→ **Text for analysis**
= = =
Young people hospitalised with cystic fibrosis are using beat-boxing and self-made YouTube videos to manage their health and wellbeing, and tackle loneliness.
Musicians offer weekly beatboxing and singing lessons to young people with the chronic condition at Royal Brompton and Harefield Hospitals, in London. Vocal sessions loosen the fluid in patients’ lungs to support the management of their illness, and give them someone to talk to during longer hospital stays.
Five young ambassadors with cystic fibrosis are building on this support by recording YouTube videos that provide advice and guidance to other young people with similar conditions. This is creating an online community to help tackle feelings of loneliness for young people who, due to their condition, can never meet in person.
Vocal Beats is part-funded through a £79,000 grant from the Building Connections Fund Youth strand – a partnership between Co-op Foundation and government to enhance or expand organisations’ work tackling youth loneliness.
= = =
→ **Extracted material**
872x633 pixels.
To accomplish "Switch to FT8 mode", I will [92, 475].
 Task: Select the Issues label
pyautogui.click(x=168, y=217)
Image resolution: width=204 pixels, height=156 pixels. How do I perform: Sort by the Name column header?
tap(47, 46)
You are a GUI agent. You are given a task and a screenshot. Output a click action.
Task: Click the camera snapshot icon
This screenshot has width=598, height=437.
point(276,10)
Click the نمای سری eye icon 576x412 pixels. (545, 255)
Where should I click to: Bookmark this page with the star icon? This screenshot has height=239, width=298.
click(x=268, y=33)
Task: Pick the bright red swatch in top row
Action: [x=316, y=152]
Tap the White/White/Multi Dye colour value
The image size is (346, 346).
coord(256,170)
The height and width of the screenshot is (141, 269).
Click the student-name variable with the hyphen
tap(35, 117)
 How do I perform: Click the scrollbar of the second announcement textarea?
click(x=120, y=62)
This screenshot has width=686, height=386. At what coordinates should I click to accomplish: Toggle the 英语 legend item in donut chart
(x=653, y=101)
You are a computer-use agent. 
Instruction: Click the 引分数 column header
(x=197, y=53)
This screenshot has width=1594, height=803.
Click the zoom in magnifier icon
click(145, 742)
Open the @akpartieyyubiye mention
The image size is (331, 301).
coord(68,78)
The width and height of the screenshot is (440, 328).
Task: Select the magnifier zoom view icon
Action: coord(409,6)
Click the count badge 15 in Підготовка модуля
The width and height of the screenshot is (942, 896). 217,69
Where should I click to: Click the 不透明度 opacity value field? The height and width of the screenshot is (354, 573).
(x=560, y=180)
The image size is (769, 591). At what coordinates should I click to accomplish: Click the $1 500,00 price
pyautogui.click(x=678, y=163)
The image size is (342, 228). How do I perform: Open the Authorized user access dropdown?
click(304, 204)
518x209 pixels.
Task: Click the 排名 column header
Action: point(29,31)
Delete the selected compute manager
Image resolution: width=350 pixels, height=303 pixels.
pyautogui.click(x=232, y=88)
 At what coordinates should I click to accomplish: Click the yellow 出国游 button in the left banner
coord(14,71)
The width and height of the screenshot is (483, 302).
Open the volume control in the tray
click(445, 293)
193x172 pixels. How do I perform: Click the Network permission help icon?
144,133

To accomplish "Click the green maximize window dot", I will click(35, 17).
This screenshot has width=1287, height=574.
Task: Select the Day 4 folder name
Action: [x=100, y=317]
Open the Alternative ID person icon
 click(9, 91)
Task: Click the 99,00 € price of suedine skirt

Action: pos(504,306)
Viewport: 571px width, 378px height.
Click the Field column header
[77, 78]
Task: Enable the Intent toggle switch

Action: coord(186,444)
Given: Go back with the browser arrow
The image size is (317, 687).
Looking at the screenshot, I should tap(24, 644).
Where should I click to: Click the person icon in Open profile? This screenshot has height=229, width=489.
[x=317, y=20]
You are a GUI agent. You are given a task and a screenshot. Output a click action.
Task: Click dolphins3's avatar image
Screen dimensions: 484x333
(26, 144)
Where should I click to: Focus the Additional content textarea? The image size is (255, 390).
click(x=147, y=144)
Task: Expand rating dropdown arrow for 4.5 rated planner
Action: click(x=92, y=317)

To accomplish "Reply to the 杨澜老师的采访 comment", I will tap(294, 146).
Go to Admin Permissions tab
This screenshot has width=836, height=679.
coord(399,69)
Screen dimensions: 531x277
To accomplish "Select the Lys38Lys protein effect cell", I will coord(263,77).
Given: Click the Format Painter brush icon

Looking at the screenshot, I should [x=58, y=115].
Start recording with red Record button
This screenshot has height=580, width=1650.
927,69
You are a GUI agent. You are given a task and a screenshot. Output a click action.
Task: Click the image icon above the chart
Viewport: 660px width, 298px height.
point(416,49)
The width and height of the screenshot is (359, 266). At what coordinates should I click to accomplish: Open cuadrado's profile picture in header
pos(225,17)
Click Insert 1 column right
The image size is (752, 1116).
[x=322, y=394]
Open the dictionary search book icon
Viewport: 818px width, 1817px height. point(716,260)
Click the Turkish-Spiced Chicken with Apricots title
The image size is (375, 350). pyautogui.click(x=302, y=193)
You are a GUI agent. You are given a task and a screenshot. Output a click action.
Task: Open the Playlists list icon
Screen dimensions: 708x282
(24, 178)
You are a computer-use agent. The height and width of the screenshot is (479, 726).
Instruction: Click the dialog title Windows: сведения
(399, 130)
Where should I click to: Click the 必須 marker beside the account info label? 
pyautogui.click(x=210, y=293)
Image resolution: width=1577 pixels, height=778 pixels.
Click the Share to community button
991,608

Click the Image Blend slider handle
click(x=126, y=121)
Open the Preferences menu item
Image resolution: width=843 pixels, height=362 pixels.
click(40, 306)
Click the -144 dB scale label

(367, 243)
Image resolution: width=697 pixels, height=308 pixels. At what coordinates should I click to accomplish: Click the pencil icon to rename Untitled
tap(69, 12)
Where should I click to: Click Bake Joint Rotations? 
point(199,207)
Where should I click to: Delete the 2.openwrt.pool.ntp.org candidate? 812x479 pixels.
= = =
→ **Activity 1**
From the article on beatboxing lessons for young people with cystic fibrosis, pull out the passage starting at "Vocal Beats is" and ending at "tackling youth loneliness.".
→ **Activity 2**
Write what comes next in the article on beatboxing lessons for young people with cystic fibrosis, picking up after its final sentence.

→ **Exercise output 1**
Vocal Beats is part-funded through a £79,000 grant from the Building Connections Fund Youth strand – a partnership between Co-op Foundation and government to enhance or expand organisations’ work tackling youth loneliness.

→ **Exercise output 2**
Mia Shambrook, 17, from Hertfordshire, is one of the hospital’s young ambassadors. She was diagnosed with cystic fibrosis in December 2018 after suffering from breathing difficulties for a number of years. A keen singer, she takes part in singing lessons offered through Vocal Beats and helped to co-design the support videos.
She said: “Singing lessons really lifted my spirits when I first stayed in hospital. It’s something I’ve always enjoyed doing. Vocal Beats has also given me the chance to get to know other young people with cystic fibrosis – it helps because they ‘get’ what I’m going through.
“I hope our videos will help tackle loneliness. We want them to be available for anyone with a chronic illness so they can feel less alone.”